Verwachtingen bij een hondenras
Labradors zijn makkelijke honden die je niet hoeft op te voeden… toch?
Ze wilden een Labrador. Dat zou dé ideale kindervriend zijn: makkelijk in de omgang, sociaalvaardig, vrolijk en vriendelijk. Ze waren ervan overtuigd dat de opvoeding een fluitje van een cent zou zijn. Deze honden zijn toch geleidehonden, hulphonden, bekend om hun lieve karakter… hoe moeilijk kan het zijn?
Toch zag ik al snel barstjes in het prille geluk. Het hondje gedroeg zich niet zoals men had verwacht: het sprong, het hapte en had weinig aandacht. Dan ga je verder doorvragen om te ontdekken waar precies de schoen wringt.
Het bleek dat er in het gezin te veel kapiteins op één schip waren. Iedereen deed zijn eigen ding, er werd te veel toegestaan en men dacht dat het allemaal wel mee zou vallen – dat het vanzelf goed zou komen. Immers, een Labrador is toch een makkelijke hond?
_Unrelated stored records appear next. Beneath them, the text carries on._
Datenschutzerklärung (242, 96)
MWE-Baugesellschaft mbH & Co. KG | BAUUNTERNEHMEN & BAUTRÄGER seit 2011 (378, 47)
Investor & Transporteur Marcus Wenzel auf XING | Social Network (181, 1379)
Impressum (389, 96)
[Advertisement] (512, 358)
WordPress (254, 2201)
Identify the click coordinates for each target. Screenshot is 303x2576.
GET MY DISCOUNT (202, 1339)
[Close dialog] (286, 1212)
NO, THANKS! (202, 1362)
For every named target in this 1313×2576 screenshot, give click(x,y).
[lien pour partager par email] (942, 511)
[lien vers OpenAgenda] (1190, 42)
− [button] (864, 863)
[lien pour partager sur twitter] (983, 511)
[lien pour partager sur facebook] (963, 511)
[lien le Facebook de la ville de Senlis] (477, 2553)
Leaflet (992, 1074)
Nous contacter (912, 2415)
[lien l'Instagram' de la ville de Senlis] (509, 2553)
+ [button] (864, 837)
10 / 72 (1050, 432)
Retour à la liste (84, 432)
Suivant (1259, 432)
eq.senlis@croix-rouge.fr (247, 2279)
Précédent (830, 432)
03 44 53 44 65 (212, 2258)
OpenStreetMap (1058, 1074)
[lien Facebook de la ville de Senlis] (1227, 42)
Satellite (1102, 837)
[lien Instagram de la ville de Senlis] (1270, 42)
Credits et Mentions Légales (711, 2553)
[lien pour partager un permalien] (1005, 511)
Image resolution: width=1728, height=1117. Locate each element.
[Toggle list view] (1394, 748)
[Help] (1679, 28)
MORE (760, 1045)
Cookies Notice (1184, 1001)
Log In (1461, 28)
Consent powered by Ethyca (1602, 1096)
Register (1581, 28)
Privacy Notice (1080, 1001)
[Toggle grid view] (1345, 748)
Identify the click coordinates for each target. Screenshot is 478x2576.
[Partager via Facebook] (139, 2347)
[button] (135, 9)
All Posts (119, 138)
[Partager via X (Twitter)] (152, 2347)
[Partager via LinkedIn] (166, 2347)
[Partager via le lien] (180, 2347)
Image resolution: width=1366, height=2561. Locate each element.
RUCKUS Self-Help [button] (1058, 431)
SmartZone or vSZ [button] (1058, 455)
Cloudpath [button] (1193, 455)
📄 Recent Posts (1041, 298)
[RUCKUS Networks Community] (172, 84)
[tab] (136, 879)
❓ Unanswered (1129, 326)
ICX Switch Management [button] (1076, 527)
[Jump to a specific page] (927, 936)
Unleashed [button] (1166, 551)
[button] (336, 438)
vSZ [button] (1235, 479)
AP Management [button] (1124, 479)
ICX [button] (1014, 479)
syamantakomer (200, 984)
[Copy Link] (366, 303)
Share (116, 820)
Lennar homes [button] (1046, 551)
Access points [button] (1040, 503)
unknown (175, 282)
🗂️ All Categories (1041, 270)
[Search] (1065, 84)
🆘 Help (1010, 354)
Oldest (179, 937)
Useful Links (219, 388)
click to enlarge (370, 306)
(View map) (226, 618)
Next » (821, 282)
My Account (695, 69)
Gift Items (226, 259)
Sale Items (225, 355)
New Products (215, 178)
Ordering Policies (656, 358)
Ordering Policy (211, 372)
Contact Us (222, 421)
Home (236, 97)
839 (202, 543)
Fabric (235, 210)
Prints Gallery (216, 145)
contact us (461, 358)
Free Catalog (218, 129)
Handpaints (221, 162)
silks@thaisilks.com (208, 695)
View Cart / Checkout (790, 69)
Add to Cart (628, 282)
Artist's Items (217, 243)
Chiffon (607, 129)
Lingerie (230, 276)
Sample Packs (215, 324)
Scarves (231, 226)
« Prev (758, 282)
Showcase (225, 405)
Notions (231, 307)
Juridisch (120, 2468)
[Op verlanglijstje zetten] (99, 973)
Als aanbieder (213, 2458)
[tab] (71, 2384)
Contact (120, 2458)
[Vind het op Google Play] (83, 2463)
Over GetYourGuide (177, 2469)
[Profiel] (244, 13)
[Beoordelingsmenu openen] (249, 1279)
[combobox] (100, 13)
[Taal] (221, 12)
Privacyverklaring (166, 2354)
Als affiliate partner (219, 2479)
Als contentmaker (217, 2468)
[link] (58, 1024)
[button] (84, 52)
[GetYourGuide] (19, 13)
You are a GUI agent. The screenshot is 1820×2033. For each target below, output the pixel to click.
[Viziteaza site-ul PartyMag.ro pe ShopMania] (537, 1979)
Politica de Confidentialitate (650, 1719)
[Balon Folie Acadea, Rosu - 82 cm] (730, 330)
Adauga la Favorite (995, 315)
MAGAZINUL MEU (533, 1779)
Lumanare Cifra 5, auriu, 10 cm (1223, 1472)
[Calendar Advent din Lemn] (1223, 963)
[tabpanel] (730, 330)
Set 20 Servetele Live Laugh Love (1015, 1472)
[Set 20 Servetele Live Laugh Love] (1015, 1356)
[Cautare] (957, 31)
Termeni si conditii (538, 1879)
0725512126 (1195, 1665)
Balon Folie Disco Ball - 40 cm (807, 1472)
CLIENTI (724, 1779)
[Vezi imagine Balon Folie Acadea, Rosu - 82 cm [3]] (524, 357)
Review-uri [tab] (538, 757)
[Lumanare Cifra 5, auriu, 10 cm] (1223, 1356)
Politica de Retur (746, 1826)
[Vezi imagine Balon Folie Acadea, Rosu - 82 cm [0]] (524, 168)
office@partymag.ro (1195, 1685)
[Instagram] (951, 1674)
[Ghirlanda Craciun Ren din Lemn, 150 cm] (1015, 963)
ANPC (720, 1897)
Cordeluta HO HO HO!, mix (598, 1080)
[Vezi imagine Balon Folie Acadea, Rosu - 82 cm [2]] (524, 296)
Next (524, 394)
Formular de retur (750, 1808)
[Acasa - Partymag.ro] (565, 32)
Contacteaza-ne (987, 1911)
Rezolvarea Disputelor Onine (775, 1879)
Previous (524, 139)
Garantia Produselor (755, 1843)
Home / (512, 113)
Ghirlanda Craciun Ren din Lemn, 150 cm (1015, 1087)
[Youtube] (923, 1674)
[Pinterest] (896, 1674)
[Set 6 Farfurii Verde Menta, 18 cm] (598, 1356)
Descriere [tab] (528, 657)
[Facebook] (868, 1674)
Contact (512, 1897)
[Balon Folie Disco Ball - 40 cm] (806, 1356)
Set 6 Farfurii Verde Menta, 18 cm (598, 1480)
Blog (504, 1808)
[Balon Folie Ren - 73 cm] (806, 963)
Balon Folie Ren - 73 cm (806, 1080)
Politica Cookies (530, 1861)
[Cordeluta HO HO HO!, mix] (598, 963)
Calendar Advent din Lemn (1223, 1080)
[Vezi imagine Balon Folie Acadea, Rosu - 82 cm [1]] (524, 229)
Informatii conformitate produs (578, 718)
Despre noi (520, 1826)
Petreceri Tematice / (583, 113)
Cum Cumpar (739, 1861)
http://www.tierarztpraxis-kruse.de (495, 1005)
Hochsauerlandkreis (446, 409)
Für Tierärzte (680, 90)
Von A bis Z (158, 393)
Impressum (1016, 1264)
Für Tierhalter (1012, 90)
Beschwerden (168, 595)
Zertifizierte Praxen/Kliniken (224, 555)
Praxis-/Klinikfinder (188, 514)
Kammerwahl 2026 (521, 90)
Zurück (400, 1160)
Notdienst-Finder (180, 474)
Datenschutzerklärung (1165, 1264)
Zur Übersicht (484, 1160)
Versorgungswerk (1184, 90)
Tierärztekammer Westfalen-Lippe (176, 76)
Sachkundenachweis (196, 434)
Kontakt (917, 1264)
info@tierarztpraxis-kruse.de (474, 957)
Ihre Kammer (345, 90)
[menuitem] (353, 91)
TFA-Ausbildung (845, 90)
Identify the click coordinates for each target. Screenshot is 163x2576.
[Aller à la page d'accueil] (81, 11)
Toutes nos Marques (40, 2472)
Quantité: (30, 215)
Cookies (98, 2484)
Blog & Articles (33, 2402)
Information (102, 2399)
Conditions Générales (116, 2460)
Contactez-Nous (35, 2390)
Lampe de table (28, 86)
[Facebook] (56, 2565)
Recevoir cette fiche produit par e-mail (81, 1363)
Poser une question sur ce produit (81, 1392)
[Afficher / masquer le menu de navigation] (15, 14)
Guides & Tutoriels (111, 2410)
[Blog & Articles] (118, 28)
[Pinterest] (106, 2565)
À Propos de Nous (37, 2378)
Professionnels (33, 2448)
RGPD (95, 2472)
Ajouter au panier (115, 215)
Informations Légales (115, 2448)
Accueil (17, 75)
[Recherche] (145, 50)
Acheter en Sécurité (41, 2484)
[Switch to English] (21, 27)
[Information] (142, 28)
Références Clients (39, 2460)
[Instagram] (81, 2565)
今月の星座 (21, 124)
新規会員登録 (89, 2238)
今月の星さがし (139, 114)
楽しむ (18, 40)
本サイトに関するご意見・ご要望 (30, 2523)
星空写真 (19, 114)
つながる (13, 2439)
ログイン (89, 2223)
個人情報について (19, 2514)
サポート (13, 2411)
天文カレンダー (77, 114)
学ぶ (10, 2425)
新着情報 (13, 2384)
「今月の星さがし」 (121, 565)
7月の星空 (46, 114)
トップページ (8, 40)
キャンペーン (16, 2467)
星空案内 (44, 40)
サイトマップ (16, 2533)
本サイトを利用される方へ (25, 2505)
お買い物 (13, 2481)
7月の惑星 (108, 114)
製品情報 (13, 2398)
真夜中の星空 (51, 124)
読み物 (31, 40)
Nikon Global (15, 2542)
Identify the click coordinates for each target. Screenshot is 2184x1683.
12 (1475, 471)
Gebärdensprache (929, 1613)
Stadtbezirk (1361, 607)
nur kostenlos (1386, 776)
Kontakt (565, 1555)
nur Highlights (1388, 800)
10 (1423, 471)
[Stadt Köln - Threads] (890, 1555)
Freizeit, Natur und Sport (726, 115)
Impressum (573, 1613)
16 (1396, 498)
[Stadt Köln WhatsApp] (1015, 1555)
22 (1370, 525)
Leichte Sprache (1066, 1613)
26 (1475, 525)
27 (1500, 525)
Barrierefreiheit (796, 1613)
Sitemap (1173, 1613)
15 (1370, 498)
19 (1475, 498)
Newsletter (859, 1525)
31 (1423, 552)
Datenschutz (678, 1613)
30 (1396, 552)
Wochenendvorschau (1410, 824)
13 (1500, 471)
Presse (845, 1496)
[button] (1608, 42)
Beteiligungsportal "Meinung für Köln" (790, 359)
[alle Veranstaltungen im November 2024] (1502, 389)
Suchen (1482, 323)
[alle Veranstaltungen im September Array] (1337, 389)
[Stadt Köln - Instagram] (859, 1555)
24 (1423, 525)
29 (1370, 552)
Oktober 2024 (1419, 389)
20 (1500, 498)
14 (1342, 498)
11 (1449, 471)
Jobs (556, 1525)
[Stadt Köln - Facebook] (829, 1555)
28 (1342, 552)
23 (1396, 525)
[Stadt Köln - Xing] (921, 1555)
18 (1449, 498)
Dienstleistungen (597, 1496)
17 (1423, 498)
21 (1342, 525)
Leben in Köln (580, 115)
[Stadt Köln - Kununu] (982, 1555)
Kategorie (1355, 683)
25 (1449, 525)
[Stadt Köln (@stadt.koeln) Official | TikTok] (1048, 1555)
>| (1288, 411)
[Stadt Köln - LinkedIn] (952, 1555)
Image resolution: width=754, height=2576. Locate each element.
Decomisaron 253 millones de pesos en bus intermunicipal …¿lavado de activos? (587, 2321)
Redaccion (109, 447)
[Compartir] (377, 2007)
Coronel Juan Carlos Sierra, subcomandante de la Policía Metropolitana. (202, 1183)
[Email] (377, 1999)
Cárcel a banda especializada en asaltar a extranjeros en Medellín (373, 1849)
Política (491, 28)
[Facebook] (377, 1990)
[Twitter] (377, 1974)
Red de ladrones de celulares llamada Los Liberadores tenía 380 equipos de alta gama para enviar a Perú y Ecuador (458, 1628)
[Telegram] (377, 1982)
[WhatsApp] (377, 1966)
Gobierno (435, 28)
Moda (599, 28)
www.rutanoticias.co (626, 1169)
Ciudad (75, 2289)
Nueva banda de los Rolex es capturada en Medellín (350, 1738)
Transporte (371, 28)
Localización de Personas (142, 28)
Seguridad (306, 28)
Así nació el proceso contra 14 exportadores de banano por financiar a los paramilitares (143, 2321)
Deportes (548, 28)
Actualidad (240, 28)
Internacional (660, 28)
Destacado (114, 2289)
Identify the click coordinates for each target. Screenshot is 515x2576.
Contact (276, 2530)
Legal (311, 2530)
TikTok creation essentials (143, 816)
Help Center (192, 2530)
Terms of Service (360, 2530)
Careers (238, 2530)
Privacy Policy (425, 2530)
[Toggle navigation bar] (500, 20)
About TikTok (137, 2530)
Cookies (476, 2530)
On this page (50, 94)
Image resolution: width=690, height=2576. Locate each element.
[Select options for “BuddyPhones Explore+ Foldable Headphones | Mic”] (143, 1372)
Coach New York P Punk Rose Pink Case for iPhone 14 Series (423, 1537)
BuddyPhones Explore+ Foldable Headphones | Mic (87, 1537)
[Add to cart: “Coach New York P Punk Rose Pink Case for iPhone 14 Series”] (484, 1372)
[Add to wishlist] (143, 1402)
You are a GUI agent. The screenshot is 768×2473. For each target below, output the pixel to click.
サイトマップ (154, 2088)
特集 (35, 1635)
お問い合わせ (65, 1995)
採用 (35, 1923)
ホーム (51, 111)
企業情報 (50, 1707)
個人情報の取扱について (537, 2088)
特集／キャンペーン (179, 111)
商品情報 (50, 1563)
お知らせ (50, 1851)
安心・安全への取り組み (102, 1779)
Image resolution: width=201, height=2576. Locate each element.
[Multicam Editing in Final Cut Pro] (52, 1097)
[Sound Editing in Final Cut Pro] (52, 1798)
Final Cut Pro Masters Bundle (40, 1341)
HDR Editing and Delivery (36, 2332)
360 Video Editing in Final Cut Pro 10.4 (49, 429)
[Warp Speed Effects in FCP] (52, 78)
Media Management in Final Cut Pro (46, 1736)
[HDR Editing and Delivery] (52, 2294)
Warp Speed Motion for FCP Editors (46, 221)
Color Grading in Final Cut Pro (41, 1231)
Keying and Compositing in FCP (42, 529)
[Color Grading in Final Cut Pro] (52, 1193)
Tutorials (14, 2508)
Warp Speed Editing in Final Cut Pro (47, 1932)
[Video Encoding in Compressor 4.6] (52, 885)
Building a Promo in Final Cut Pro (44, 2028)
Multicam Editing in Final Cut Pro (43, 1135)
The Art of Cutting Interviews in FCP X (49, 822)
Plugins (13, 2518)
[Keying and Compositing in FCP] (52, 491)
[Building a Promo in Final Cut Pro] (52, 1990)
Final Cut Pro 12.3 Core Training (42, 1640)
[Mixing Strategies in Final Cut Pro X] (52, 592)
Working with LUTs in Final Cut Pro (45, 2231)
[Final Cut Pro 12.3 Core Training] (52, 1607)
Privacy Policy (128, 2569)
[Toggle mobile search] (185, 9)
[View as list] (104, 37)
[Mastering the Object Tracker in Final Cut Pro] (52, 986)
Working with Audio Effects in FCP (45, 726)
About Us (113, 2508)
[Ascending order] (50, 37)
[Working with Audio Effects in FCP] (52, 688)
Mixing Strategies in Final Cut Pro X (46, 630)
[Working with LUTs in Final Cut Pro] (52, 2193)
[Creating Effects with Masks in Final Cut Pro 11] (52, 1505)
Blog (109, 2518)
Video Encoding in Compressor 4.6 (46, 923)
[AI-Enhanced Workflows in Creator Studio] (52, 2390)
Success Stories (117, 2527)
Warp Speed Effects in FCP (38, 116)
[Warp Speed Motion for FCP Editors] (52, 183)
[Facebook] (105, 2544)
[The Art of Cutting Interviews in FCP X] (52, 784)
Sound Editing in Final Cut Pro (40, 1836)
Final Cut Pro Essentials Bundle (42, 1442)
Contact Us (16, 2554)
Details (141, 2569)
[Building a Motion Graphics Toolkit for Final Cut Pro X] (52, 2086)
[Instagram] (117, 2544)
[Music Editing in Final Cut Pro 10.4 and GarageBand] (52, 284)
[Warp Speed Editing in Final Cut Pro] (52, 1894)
Maar ondertussen werd het gedrag van het hondje steeds dwingender, en groeide bij ons als instructeurs ook de frustratie. Het heeft echt een paar duidelijke gesprekken en extra begeleiding gekost om alle neuzen dezelfde kant op te krijgen. Uiteindelijk begreep het gezin dat ook ‘makkelijke’ honden duidelijke begeleiding nodig hebben en dat een consequente, geduldige opvoeding voor élke hond geldt, ongeacht het ras. Hooguit vraagt het ene ras wat meer geduld en doorzettingsvermogen dan het andere.